コリンエステラーゼ(ChE)

基準値

  • 男性:322~762 IU/L
  • 女性:248~663 IU/L

異常値の読み方

  • 高値(上限以上)
    • しばしば認める病気
      • 脂肪肝(高頻度)
      • 糖尿病
      • ネフローゼ症候群
      • 甲状腺機能亢進症
    • 時に認める病気
      • 肥満
      • 本態性家族性高ChE血症
      • 肝細胞癌に伴う高ChE血症
  • 低値(下限以下)
    • しばしば認める病気
      • 肝硬変
      • 肝細胞癌
      • 劇症肝炎
      • 慢性肝炎の急性増悪
      • 低栄養
      • 敗血症などの急性重症感染症
      • 各種の悪性腫瘍
    • 時に認める病気
      • 有機リン中毒
      • 各種の慢性消耗性病気(膠原病、粘液水腫、下垂体・副腎不全、熱傷、天疱瘡、うっ血性心不全、潰瘍性大腸炎など)

異常値の原因

  • ChE高値
    • 原因:肝細胞での産生亢進による。
    • 高値を示す病態:脂肪肝、糖尿病、ネフローゼ症候群、甲状腺機能亢進症など。
    • まれな病態:肝細胞癌での高値は癌での産生亢進(腫瘍随伴症候群)と考えられます。

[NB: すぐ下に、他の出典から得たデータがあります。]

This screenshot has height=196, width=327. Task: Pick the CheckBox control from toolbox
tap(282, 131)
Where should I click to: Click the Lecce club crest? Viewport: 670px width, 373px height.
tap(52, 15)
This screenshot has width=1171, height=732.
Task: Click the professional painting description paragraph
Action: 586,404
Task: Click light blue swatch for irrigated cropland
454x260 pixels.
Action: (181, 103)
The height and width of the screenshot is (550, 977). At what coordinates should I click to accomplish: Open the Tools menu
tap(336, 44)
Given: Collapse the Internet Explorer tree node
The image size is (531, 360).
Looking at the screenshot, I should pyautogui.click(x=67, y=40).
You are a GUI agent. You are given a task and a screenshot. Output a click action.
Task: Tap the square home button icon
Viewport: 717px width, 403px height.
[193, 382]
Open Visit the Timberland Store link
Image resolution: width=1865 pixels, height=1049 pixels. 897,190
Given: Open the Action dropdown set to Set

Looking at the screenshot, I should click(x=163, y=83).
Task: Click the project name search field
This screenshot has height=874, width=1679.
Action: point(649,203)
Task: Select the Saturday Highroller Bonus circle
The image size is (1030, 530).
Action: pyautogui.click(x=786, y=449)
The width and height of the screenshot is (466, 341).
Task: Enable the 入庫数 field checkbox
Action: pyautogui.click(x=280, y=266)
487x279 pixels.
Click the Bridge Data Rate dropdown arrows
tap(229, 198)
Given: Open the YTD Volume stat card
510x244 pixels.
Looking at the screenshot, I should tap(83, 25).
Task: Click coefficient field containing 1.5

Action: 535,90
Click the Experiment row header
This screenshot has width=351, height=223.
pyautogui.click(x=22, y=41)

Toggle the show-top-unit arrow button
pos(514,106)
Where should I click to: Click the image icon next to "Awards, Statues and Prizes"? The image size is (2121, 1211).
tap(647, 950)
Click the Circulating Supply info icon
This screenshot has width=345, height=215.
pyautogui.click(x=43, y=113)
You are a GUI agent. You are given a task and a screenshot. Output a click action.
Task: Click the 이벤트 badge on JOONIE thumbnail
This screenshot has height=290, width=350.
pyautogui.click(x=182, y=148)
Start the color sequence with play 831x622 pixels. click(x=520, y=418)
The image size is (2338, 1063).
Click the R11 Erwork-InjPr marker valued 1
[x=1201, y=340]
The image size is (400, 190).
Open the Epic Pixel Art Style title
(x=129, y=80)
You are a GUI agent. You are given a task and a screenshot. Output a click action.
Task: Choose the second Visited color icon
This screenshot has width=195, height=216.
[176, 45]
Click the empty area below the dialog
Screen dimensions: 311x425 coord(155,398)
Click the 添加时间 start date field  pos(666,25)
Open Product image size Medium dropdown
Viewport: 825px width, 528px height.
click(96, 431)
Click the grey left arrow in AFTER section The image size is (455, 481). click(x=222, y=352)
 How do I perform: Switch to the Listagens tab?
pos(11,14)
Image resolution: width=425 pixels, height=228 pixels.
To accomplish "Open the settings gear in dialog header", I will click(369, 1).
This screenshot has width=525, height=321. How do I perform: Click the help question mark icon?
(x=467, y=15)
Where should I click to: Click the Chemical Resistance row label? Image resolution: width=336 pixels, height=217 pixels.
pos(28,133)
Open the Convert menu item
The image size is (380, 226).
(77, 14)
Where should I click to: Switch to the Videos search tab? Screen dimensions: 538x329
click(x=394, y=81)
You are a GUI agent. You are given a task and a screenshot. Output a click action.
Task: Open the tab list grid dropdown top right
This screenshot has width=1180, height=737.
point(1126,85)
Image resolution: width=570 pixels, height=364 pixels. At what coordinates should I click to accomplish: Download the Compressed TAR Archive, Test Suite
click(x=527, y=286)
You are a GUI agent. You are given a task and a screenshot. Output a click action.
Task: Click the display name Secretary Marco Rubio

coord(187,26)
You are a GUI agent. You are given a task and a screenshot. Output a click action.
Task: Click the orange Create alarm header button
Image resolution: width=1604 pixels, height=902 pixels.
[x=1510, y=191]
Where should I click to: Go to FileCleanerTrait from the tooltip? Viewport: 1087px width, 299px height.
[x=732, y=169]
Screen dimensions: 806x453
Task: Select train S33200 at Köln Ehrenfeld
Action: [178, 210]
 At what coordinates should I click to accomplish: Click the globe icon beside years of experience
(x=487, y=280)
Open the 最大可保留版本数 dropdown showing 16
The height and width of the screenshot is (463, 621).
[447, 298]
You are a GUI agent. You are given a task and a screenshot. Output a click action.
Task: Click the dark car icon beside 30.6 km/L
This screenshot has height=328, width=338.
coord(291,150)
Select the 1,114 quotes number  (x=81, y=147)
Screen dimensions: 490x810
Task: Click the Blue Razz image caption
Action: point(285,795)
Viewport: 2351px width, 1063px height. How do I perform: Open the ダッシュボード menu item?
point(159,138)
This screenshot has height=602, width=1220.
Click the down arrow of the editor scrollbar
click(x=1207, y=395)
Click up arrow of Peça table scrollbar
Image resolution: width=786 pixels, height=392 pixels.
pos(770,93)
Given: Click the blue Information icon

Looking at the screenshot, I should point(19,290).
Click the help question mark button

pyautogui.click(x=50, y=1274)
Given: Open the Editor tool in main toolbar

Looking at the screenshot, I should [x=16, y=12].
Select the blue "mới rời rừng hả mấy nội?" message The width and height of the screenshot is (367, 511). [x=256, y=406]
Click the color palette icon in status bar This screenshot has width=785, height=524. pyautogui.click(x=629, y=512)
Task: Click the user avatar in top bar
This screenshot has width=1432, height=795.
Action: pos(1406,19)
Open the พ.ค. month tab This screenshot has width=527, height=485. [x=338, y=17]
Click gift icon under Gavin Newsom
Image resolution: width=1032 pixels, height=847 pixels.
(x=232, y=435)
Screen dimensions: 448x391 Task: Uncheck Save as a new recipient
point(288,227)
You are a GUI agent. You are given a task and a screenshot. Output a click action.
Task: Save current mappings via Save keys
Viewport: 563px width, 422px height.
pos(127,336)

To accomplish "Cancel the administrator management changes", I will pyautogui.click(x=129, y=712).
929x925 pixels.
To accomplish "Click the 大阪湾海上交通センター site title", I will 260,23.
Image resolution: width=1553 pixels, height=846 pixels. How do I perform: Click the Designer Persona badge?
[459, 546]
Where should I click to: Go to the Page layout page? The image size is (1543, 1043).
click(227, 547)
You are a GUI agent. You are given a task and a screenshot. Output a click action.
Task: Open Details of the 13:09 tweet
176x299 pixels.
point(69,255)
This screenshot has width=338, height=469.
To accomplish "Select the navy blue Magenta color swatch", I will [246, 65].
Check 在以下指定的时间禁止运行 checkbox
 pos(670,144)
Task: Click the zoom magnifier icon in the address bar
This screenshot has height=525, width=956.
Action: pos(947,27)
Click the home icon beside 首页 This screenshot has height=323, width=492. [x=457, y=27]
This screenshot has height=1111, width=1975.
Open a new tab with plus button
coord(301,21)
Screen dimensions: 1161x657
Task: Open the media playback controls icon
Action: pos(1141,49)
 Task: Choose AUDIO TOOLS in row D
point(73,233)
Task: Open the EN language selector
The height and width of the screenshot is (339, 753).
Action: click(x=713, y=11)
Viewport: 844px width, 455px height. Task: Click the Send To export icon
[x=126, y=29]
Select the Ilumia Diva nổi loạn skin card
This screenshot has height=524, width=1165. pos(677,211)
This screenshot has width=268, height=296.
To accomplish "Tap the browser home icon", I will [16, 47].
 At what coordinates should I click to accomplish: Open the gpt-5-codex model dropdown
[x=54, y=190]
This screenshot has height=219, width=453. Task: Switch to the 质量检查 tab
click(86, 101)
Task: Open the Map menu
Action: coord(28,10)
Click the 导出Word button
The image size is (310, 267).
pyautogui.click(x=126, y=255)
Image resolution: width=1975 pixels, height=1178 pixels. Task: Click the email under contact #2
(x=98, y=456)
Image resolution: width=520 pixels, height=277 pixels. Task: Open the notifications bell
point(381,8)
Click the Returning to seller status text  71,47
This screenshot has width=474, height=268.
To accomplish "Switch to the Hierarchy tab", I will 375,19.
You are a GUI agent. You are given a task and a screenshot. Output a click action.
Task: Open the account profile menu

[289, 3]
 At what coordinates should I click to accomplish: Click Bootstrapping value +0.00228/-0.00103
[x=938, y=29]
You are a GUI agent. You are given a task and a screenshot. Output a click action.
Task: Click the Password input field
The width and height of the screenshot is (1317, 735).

通常、肝癌は肝硬変を伴うため低値を示します。
  • ChE低値
    • 原因:肝硬変を代表とする肝臓疾患と低栄養状態。
    • 低値を示す病態:急性重症感染症、悪性腫瘍、慢性消耗性病気(低栄養状態を引き起こす)。
    • その他の原因:白血病治療薬のL-アスパラギナーゼによる肝障害、有機リン中毒(ChE酵素活性の阻害)、副交感神経刺激薬(ウブレチドの内服)によるもの。

注意点

  • 性ホルモンの影響:女性は妊娠、月経時に低下します。
  • 性差:成人では女性のほうが低値です。
  • 年齢差:新生児は成人の2/3、乳幼児は成人の130%までの値を示します。